ACTIVITY:
Quote the blog post word for word, from "Last year when" up to and including "was a blessing!".
** PAGE EXTRACT follows **
Sunday, March 27, 2011

Hallelujah Anyway!

I’m learning some valuable lessons in my life right now. As I face challenges with each new day I also am faced with a choice. I can choose to look at the challenge in the worst light possible, negatively and complain about how it inconveniences me (and oh to my embarrassment, I still choose this at times) or I can choose to look for the blessing within the challenge (this is my goal).
In my pursuit of transparency I will confess my failures to you. When faced with the issues of Monkey staying home from school because the 1-1 was sick I felt inconvenienced. How terrible for me to view my blessing of a child as a hassle. I have truly repented of that and since I did an amazing thing has occurred, her 1-1 actually quit with no notice but now instead this being an inconvenience it is an opportunity. I have the opportunity to spend about a month solid with my Monkey and we will ask God to help us be creative in finding ways to spend our time wisely.
Last year when I hurt my knee I was not a happy camper about needing surgery the day before Thanksgiving but it put me at home when I lost my daycare and that was a blessing!
** End of PAGE EXTRACT **
** DATA PROVIDED follows **
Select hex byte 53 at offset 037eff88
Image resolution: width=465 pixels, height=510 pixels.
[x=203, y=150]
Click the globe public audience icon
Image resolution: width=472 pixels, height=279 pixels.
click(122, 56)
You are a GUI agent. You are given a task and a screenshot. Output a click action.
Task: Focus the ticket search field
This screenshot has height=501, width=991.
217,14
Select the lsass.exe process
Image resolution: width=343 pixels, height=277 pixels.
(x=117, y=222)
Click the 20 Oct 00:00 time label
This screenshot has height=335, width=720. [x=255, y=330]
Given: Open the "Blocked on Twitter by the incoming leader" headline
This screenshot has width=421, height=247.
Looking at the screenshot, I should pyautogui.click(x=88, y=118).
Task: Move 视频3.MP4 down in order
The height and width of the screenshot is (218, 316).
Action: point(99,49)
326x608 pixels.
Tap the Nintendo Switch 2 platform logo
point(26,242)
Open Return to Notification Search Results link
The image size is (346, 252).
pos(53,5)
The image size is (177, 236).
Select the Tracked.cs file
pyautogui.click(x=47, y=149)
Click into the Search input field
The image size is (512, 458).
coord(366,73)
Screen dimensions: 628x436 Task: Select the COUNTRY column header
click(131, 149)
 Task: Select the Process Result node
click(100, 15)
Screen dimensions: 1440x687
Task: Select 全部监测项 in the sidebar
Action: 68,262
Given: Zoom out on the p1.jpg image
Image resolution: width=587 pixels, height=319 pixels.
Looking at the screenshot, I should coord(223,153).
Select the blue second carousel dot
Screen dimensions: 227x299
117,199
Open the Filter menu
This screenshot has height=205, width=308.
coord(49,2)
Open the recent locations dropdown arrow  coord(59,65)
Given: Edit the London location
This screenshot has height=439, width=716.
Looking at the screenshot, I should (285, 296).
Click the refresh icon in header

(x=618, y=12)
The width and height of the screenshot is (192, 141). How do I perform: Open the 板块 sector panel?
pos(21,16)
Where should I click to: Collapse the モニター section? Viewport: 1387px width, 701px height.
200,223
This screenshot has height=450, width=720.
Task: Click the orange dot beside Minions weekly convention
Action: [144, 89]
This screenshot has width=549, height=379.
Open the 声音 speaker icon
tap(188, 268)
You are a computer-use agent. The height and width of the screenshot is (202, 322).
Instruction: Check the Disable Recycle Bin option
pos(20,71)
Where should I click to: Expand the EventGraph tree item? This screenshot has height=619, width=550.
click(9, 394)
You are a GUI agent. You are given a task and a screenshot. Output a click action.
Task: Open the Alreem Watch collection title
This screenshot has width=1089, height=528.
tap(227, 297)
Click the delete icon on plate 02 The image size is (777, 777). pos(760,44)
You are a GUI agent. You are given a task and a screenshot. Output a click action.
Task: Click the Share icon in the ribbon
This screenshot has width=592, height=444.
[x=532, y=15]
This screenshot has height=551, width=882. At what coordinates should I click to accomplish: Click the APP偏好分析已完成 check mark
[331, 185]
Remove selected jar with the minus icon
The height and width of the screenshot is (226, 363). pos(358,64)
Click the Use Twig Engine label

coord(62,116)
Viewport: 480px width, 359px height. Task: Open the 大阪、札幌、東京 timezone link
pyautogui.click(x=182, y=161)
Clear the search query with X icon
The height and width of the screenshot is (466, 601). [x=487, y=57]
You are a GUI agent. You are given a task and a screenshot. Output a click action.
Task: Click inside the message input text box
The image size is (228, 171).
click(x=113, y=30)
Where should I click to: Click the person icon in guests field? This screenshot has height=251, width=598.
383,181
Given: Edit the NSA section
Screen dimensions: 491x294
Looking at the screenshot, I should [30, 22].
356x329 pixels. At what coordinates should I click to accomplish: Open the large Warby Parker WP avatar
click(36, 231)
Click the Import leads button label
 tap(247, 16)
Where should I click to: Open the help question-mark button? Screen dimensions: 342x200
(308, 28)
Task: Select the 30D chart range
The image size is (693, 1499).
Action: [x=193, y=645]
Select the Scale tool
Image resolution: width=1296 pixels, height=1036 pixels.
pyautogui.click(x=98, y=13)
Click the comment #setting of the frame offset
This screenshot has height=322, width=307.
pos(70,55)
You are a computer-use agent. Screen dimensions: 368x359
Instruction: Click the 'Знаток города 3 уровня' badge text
** End of DATA PROVIDED **
SOLVED PROBLEM:
Last year when I hurt my knee I was not a happy camper about needing surgery the day before Thanksgiving but it put me at home when I lost my daycare and that was a blessing!